Saturday, April 30, 2011

PJ Harvey — Let England Shake

So, a bit of my personal Harvey history before we get into this one: I was introduced to her music through my now ex-wife. I came to thoroughly love her and her music. She always came across to me as a 'pure' musician — one who was in it for the pure creativity and expression of writing a song. As poppy as she was at times, PJH was never about anything more than the pureness of writing a resonating song. She reminds me of Mark Burgess and the Chameleons very much in this respect.

PJ's last decade was an interesting one. I loved Uh Huh Her (eventually) and White Chalk and I was very underwhelmed with the second PJH + John Parish album. I sometimes feel like she can get too artsy for own good, but when she really sticks to her base of writing personal lyrics and dissonantly catchy melodies, she can create this singular world of lo-fi chamber pop that teeters on the fine line between self-indulgence and total brilliance.

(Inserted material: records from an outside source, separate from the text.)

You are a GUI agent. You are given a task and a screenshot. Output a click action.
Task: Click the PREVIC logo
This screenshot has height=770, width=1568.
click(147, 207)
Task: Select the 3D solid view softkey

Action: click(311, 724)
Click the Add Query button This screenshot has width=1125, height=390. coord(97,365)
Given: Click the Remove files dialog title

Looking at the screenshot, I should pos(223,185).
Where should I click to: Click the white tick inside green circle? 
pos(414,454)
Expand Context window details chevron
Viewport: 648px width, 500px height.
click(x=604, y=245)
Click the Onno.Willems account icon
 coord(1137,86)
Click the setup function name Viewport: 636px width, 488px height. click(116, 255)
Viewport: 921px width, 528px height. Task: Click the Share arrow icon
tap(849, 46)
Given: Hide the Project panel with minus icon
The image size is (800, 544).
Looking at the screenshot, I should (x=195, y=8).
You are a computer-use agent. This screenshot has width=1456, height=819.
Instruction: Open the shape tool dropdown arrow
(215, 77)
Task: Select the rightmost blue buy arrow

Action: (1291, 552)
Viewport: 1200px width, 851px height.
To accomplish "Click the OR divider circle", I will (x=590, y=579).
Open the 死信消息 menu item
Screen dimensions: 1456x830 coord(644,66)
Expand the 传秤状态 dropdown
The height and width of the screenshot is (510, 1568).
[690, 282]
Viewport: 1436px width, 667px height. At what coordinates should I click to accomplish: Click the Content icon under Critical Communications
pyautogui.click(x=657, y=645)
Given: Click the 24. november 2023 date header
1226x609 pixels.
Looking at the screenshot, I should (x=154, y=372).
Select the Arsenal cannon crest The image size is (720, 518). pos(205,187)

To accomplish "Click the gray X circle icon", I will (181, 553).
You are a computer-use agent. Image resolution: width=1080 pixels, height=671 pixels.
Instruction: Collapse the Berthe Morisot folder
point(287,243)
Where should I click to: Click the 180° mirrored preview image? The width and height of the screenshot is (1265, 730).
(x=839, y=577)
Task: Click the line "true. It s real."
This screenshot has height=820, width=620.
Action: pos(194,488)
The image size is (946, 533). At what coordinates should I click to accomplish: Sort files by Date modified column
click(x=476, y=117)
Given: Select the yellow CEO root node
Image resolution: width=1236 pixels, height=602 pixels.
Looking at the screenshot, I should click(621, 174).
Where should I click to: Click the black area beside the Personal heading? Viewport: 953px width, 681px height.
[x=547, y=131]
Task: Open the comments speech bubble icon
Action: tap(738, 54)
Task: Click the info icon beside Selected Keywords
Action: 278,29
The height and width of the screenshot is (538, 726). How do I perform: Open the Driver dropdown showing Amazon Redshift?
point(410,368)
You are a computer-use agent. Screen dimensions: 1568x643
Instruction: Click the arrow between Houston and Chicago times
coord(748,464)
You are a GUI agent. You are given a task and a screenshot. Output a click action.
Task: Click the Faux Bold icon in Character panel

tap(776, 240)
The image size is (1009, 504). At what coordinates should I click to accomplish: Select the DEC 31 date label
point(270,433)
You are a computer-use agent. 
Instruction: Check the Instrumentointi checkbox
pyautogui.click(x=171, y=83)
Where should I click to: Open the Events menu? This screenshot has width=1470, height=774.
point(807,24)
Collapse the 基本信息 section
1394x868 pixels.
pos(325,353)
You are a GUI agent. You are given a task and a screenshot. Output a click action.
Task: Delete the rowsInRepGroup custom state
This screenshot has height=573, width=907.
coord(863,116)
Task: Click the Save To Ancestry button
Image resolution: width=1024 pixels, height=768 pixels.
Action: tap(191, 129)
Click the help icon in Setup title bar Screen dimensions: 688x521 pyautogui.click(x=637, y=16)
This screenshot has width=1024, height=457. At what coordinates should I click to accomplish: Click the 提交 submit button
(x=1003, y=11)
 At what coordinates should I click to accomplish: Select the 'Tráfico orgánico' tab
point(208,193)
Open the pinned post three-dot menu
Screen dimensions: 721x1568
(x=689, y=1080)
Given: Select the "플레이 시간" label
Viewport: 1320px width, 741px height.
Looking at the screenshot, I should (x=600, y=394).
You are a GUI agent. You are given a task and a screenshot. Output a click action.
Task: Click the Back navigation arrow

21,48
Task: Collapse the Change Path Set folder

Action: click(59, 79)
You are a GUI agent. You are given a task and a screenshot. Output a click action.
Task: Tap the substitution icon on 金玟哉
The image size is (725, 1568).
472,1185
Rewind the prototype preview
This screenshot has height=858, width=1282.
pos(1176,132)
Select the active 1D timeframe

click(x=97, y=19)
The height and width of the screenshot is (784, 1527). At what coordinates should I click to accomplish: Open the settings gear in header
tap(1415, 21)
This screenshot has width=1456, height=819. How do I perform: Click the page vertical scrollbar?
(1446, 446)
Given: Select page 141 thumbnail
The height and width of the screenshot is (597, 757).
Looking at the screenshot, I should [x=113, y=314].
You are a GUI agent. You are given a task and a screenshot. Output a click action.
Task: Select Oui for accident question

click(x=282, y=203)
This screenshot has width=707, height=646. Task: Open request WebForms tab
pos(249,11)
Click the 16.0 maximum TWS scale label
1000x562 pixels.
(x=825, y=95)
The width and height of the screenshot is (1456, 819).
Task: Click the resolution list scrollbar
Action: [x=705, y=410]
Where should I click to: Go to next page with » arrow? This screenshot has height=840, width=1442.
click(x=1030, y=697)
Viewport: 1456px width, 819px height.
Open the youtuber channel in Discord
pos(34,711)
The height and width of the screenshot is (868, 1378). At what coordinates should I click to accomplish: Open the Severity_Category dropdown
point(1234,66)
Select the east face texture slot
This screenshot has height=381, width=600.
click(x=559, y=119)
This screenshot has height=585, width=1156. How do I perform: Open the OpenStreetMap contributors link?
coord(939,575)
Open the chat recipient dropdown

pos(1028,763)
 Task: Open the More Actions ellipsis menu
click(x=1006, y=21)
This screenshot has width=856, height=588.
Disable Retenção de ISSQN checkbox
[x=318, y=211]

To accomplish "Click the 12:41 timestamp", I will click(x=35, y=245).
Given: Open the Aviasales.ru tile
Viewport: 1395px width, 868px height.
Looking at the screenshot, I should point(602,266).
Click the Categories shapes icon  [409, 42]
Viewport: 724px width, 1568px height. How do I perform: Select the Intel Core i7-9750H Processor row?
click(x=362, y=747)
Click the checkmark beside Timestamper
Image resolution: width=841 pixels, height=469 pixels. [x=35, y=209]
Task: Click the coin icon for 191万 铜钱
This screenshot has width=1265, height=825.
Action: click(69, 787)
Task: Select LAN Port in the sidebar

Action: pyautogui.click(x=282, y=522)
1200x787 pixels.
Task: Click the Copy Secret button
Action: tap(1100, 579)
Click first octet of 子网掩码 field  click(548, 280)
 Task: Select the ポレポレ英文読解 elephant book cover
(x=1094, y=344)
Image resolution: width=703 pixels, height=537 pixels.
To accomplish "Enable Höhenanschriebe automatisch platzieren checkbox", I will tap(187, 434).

File this one under the latter.

And I have to admit that, yes, I like that it's an infinitely more poppy album than anything she's done since Stories From the City, roughly a decade ago. There's tons of clean, jangly guitars and every song here has a clear, defined hook. Horn sections, xylophones and even harmony vocals (thanks John Parish!) all augment the usual PJH playbook (minus the calling card 'rock out' moment which is noticeably absent, and yet not missed) and it generally and genuinely feels a little bit revelatory on songs like the mini-epic 'All & Everyone.'

As far as the words on the album, I have to feel like the musical backing is so quiet and restrained because the lyrics are so poignant and heartfelt. Shying away from romantic matters of human relations, Let England Shake is instead a melancholy love letter lamenting the rise and fall (ok, mostly the fall) of Great Britain. Sure, she's getting political here. But it doesn't feel forced. Make no mistake, she loves her country and the word "England" appears in the title or the chorus of no less than a fourth of the album's songs. This feels like a natural and authentic expression of outcry from a person who loves their country and has seen it venture down the wrong path for too long (example lyric: 'I am a withered vine reaching from the country that I love. England, you leave a taste. A bitter one.'). And it's fitting that PJ hasn't, for a long time, sounded as passionate and just flat out real as she does on this album. And it took getting political for her to recapture it.

So, yeah. It's bittersweet. She loves her country enough to criticize it to pieces but never to leave it for anyone else to claim. But, PJ being the articulate person she is, a lot of the songs here (I'm mainly thinking of 'All & Everyone' and possibly the album highlight 'In the Dark Places') could be applied to any of the contemporary world's developed countries that are meddling in political wars abroad while the situation domestically deteriorates.

If nothing else, it's a real shocker how much of a folk rock vibe this album has. Specifically speaking, I was very reminded of the Pentangle and Sandy Denny-era Fairport Convention throughout numerous listens to this album (hell, throw Rocket Cottage-era Steeleye Span in there too). It's got an undeniable political bent to it, but there's also a weird, almost torchy aspect to some of the songs here. And you can't deny how much John Parish just sounds like John Renbourn (exhibit a: 'The Colour of the Earth').

Overall, christ on crutch is it good.

Sweet molasses on a pancake. Filling, satisfying and lasting. But, maybe a buttermilk pancake as the case may be here.

Because I have to think that it would still sound tremendously sad even if it wasn't a parting gift from my now ex-wife.

Ouch for me.

Yay for PJ making maybe her best (and most diverse) album in over a decade.